◆ WHAT YOU ARE ASKED TO DO: The expected answer is a verbatim transcription of the lines below, beginning with the first and ending with the line that holds "Click the 24 Mar 20 date", without pictures.

[INPUT FOR THIS TASK — start]

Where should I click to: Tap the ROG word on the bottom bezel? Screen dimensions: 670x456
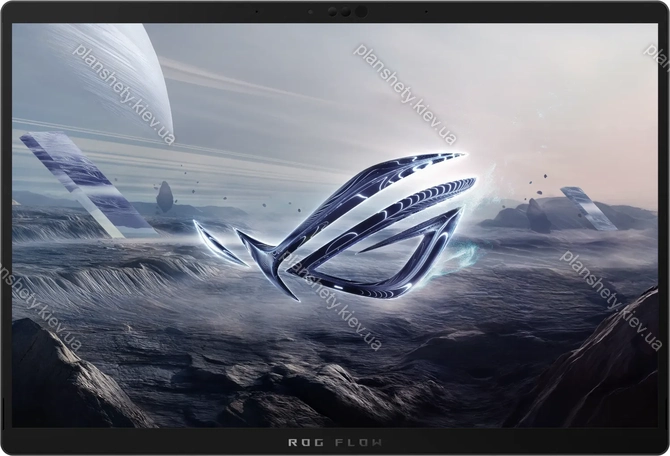[306, 442]
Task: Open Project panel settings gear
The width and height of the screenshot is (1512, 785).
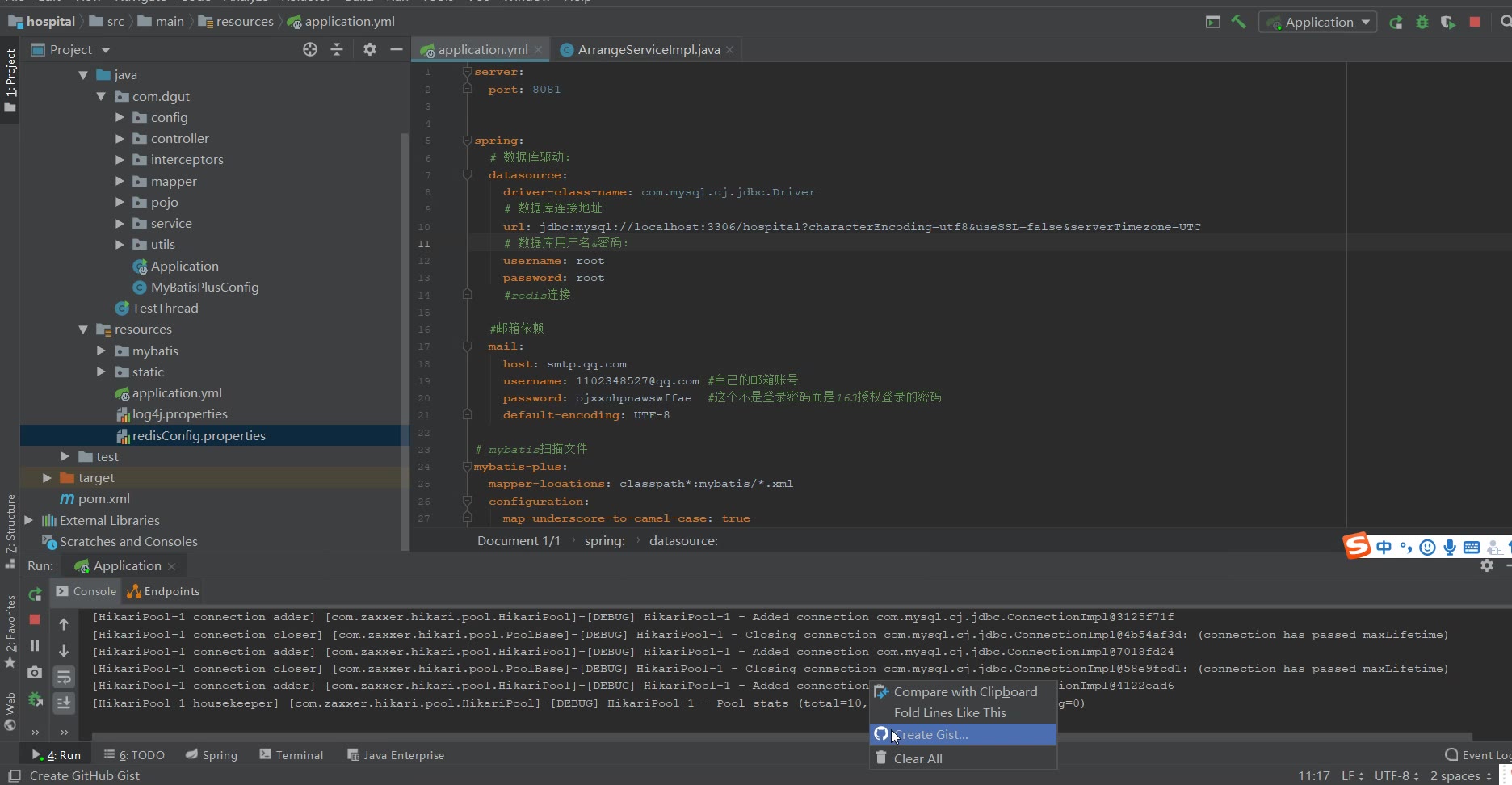Action: (x=370, y=49)
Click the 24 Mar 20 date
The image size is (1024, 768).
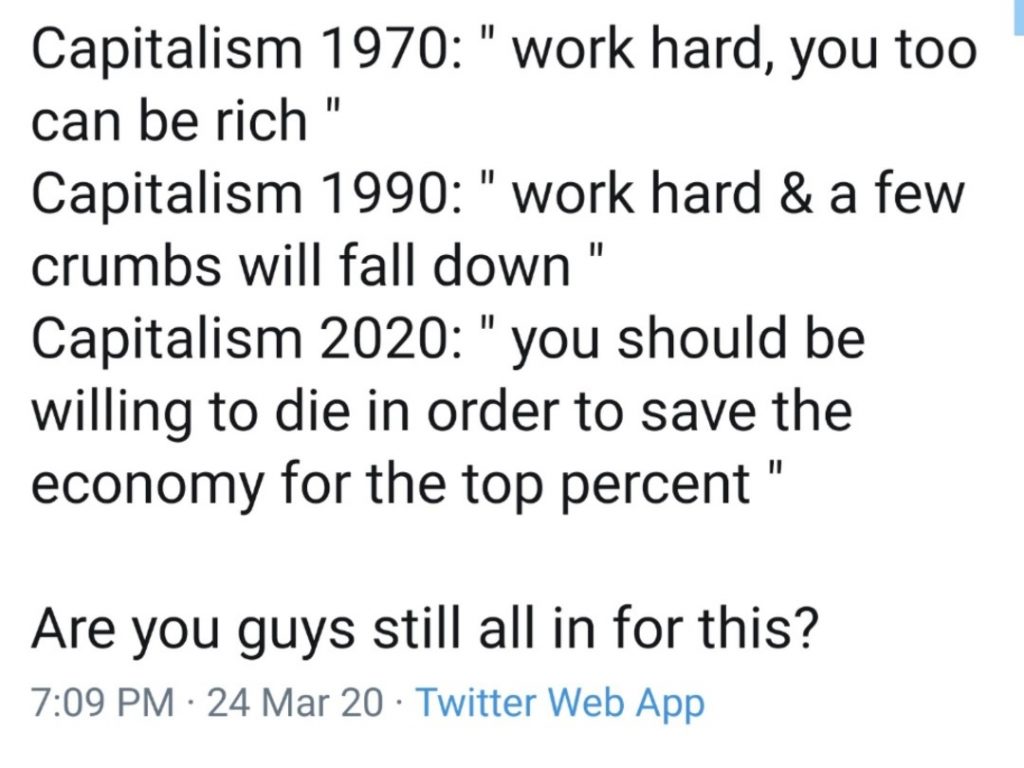tap(294, 704)
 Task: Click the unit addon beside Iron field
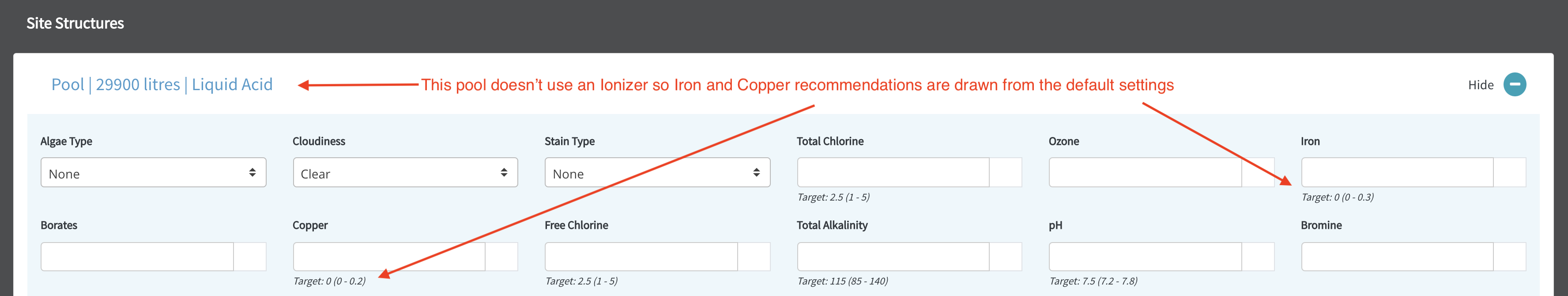click(1510, 172)
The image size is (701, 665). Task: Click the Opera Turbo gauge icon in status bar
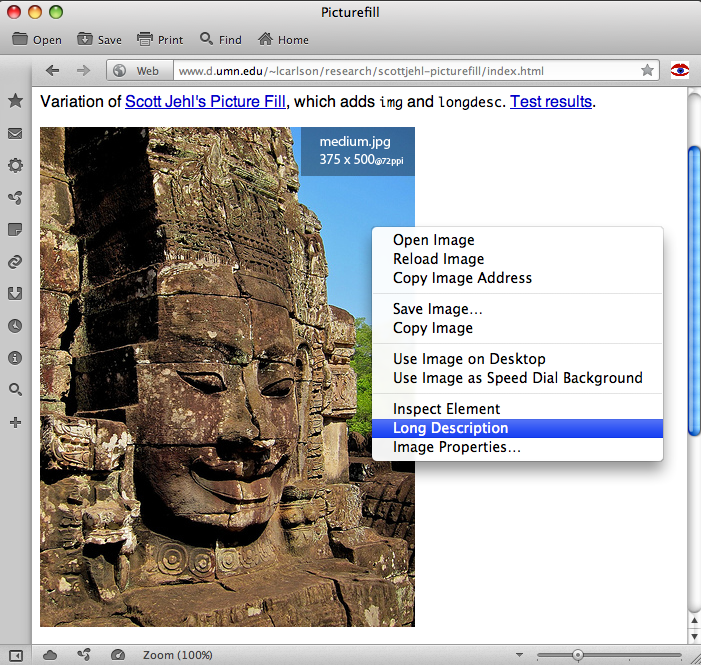point(118,654)
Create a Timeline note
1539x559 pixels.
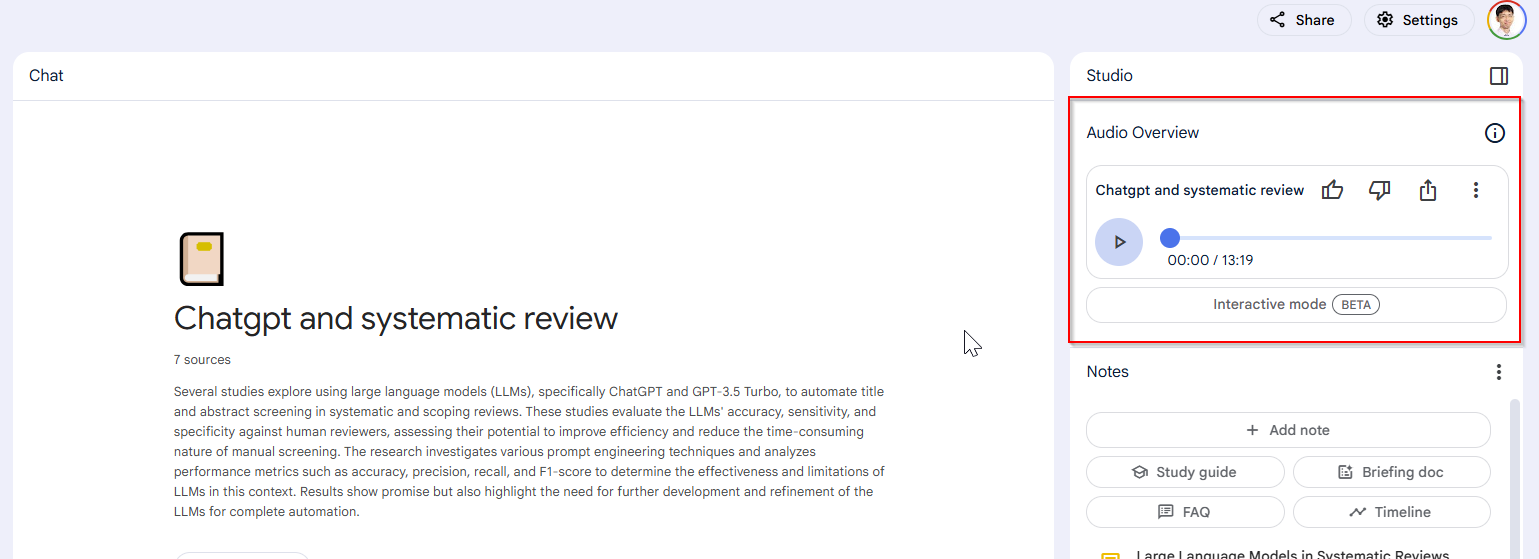(1391, 512)
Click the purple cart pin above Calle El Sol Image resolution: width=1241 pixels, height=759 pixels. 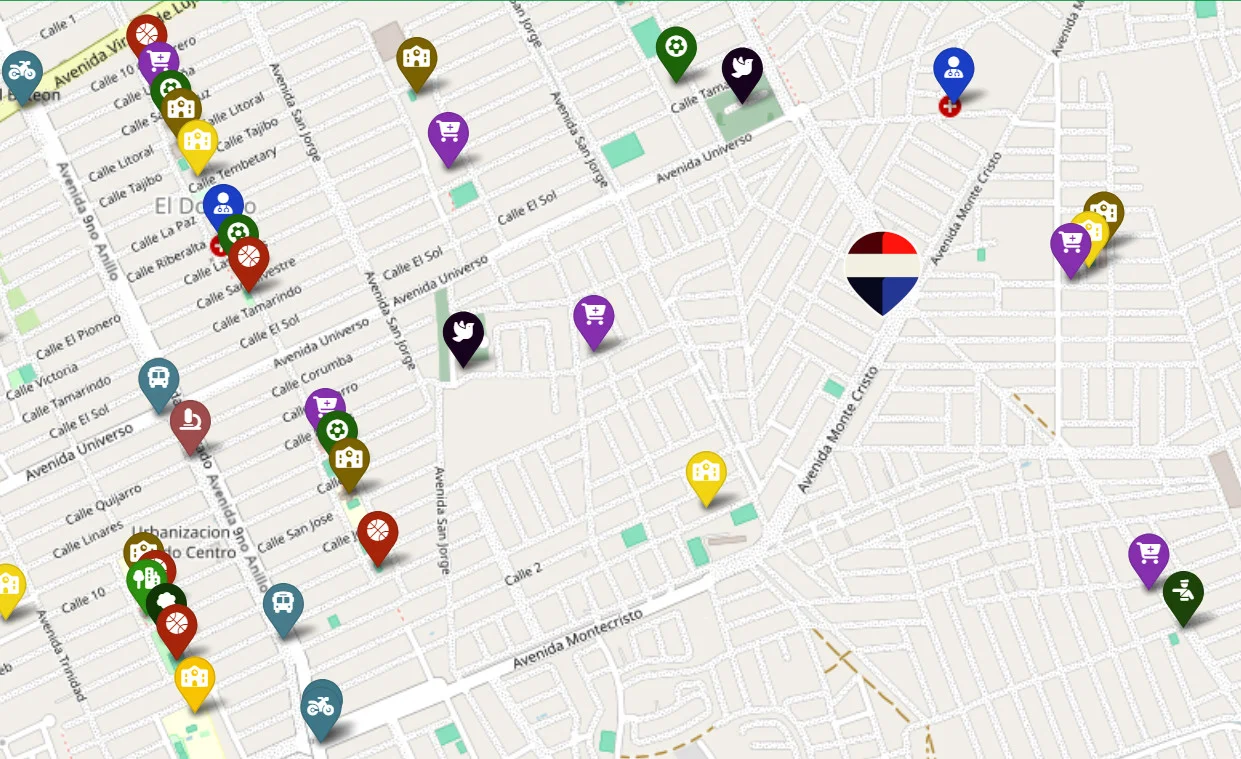click(x=448, y=137)
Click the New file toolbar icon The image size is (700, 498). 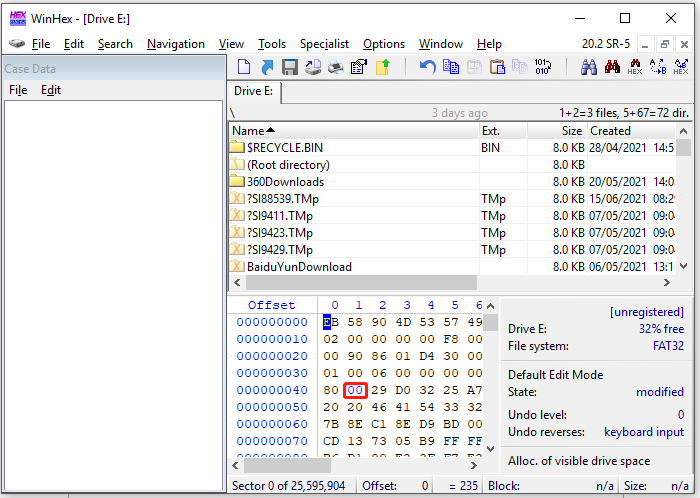[244, 68]
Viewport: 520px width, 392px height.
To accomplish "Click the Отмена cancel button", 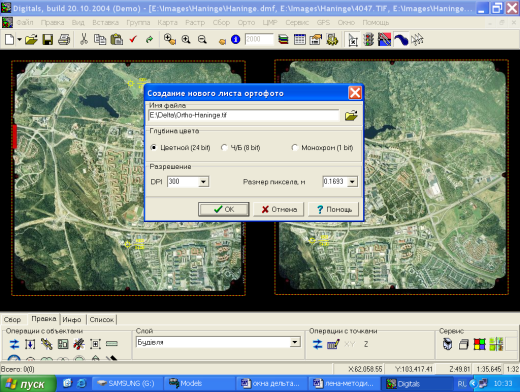I will pyautogui.click(x=279, y=209).
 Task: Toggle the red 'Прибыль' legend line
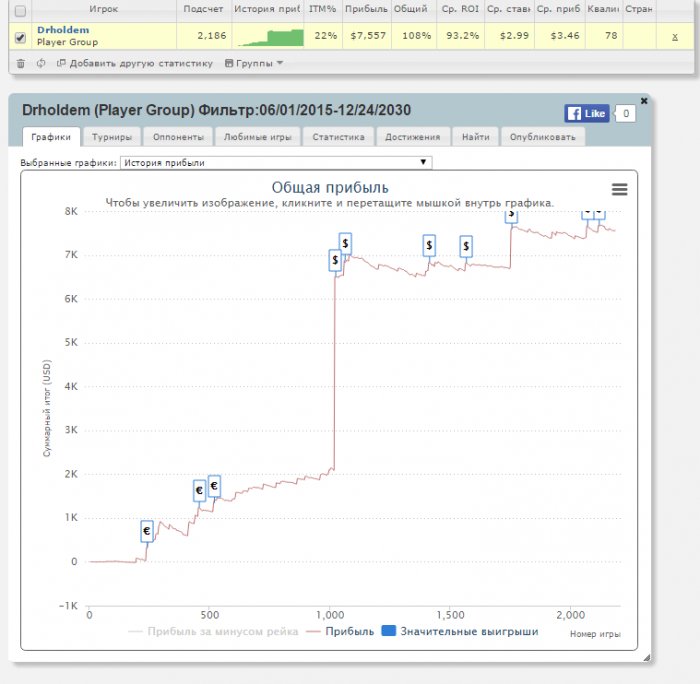click(x=344, y=631)
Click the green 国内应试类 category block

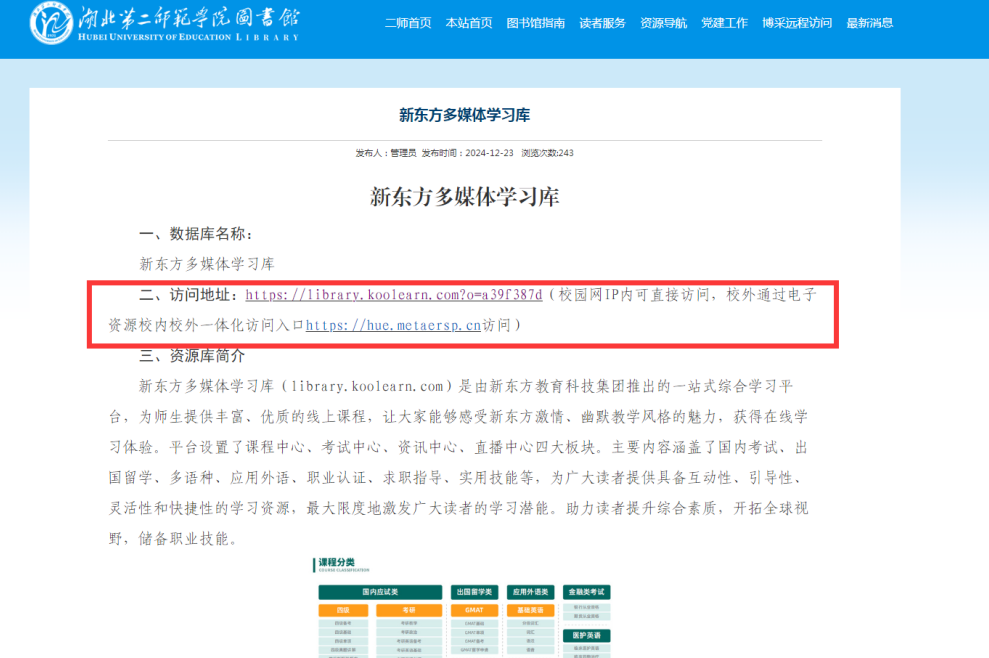coord(380,592)
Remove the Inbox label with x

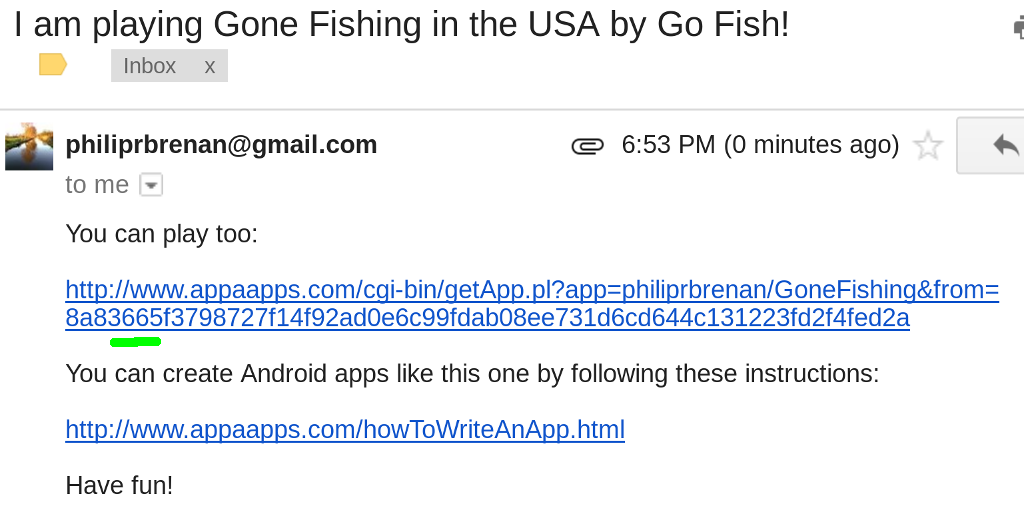coord(210,66)
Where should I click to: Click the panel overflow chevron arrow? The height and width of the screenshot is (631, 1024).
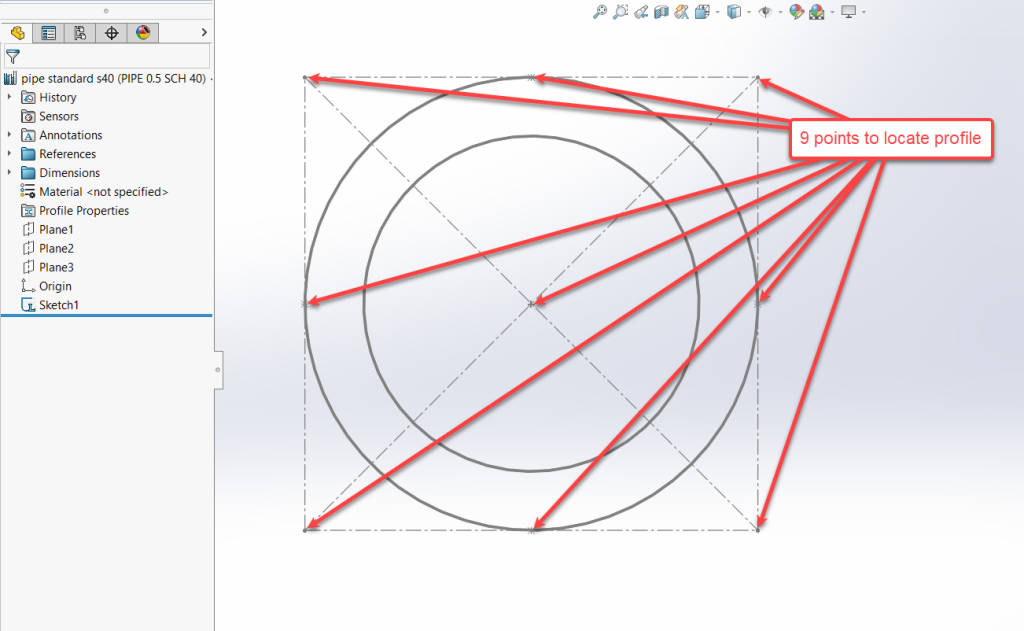point(202,32)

[INPUT FOR THIS TASK — finish]

◆ TASK ANSWER:
Where should I click to: Tap the ROG word on the bottom bezel? Screen dimensions: 670x456
[306, 442]
Task: Open Project panel settings gear
The width and height of the screenshot is (1512, 785).
Action: (x=370, y=49)
Click the 24 Mar 20 date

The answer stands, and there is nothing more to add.